== PROBLEM REQUIREMENTS ==
What you should copy is the line containing "The image size is (1149, 600)." and all lines after it in the entries below, exactly and without anything added.

Records drawn from a dataset

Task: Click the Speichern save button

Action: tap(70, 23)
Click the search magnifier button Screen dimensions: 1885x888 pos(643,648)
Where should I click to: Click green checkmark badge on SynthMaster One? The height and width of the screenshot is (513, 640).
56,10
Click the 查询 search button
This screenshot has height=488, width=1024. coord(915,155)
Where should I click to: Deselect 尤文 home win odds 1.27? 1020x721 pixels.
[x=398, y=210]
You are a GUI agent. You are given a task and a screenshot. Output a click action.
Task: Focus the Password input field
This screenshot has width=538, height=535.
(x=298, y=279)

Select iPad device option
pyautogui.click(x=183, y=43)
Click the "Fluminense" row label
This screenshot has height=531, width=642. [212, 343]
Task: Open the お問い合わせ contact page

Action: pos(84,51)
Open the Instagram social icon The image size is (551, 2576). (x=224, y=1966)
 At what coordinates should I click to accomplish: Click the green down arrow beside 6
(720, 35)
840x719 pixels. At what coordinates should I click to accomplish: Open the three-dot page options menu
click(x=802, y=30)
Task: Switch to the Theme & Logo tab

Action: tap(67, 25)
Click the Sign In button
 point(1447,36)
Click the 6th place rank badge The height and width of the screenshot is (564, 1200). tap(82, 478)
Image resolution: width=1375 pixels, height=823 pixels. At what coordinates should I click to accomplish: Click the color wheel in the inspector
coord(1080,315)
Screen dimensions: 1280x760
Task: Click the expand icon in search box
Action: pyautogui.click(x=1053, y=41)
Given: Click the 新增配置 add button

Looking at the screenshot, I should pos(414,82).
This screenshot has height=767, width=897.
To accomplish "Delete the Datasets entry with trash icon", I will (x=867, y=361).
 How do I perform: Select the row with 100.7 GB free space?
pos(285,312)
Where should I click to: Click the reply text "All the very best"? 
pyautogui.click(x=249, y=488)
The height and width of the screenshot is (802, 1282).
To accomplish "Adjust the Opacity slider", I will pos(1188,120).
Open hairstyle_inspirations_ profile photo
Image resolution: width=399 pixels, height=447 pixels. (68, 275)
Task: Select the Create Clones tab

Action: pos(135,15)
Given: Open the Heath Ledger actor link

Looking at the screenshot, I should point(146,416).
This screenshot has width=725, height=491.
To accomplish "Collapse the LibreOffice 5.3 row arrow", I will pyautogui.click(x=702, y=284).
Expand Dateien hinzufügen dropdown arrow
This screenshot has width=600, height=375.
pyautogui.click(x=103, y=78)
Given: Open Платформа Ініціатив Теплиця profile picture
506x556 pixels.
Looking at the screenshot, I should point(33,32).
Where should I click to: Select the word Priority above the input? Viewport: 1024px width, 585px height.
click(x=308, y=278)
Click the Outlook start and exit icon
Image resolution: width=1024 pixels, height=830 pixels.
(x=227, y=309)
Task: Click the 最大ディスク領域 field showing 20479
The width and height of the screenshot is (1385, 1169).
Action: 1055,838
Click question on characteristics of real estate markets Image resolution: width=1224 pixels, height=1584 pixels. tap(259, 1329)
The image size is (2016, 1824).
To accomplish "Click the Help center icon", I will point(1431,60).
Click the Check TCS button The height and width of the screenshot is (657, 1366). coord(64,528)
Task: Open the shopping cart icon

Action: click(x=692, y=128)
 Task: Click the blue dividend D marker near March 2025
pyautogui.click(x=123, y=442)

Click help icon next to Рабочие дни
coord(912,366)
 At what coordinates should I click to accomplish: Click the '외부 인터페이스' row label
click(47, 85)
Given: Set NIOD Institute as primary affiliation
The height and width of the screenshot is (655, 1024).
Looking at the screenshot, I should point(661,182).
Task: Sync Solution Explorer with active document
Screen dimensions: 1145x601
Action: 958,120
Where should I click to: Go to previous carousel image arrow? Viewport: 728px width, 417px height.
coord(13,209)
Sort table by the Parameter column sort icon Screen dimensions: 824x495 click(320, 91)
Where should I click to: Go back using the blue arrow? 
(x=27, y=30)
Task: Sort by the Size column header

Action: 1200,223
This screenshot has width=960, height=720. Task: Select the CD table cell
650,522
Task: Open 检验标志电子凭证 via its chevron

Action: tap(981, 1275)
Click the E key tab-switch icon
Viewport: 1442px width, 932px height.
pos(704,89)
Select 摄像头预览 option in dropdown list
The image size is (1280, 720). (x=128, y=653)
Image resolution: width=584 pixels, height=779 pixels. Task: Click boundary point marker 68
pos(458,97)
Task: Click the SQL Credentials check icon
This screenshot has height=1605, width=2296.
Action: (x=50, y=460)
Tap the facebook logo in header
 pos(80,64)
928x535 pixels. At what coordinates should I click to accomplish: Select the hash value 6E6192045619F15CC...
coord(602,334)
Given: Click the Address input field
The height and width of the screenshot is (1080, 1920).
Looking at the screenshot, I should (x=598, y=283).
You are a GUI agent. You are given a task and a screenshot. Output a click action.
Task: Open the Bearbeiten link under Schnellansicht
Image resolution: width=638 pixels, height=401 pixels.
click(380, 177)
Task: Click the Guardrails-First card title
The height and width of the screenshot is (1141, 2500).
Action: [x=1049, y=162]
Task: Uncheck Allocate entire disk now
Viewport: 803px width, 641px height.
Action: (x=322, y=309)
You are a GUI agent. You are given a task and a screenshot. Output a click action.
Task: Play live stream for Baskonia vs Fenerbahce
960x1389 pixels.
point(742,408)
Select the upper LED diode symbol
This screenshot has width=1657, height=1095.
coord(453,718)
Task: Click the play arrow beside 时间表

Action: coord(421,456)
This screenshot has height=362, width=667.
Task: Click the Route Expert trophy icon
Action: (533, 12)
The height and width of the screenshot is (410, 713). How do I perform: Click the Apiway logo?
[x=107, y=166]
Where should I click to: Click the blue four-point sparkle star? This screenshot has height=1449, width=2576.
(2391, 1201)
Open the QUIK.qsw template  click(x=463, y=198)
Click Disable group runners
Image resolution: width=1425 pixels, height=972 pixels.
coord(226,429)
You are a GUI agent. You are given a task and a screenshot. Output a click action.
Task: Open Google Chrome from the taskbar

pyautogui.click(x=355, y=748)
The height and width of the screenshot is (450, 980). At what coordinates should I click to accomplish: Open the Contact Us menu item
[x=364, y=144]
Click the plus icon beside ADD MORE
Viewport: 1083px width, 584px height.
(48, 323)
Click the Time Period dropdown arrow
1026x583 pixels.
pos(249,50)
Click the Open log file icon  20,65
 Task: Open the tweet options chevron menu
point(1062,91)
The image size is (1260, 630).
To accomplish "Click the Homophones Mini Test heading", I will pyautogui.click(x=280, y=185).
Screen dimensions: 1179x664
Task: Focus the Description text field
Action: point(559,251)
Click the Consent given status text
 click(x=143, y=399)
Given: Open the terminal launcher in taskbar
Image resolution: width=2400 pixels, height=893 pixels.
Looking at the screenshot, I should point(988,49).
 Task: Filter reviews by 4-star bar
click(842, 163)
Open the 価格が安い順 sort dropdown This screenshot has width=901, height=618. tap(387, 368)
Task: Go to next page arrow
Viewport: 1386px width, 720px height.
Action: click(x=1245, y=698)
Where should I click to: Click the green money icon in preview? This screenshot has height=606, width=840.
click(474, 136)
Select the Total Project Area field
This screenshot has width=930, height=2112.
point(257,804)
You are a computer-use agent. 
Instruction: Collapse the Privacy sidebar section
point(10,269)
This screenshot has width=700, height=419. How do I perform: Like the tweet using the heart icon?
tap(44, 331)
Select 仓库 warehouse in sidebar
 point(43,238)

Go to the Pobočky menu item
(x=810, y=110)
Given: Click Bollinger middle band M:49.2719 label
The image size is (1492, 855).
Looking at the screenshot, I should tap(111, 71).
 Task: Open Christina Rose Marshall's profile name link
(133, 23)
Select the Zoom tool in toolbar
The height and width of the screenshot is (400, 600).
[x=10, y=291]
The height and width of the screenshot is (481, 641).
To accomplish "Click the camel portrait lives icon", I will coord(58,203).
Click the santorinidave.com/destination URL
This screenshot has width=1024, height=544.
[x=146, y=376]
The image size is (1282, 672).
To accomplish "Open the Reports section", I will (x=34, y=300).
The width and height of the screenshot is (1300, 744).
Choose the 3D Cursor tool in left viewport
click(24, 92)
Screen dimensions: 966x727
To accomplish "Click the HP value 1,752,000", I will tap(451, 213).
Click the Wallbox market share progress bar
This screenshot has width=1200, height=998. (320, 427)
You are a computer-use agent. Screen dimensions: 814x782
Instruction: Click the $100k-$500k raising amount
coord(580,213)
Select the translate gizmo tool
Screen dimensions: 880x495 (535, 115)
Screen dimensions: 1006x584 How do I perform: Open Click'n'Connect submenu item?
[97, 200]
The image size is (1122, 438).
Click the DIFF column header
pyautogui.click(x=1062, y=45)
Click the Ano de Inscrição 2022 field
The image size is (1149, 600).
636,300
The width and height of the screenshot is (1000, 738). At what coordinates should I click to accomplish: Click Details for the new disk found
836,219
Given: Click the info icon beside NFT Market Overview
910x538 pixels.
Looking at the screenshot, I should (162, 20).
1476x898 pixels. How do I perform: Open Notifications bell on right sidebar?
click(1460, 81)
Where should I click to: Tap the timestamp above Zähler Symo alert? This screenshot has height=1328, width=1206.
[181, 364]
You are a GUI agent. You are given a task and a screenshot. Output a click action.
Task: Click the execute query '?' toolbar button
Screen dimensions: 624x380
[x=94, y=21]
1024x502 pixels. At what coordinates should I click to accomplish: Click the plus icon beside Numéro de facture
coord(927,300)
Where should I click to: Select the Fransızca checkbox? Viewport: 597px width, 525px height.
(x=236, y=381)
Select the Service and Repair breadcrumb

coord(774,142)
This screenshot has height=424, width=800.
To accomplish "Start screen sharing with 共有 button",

== ANSWER SPACE ==
The image size is (1149, 600).
636,300
The width and height of the screenshot is (1000, 738). At what coordinates should I click to accomplish: Click Details for the new disk found
836,219
Given: Click the info icon beside NFT Market Overview
910x538 pixels.
Looking at the screenshot, I should (162, 20).
1476x898 pixels. How do I perform: Open Notifications bell on right sidebar?
click(1460, 81)
Where should I click to: Tap the timestamp above Zähler Symo alert? This screenshot has height=1328, width=1206.
[181, 364]
You are a GUI agent. You are given a task and a screenshot. Output a click action.
Task: Click the execute query '?' toolbar button
Screen dimensions: 624x380
[x=94, y=21]
1024x502 pixels. At what coordinates should I click to accomplish: Click the plus icon beside Numéro de facture
coord(927,300)
Where should I click to: Select the Fransızca checkbox? Viewport: 597px width, 525px height.
(x=236, y=381)
Select the Service and Repair breadcrumb

coord(774,142)
This screenshot has height=424, width=800.
To accomplish "Start screen sharing with 共有 button",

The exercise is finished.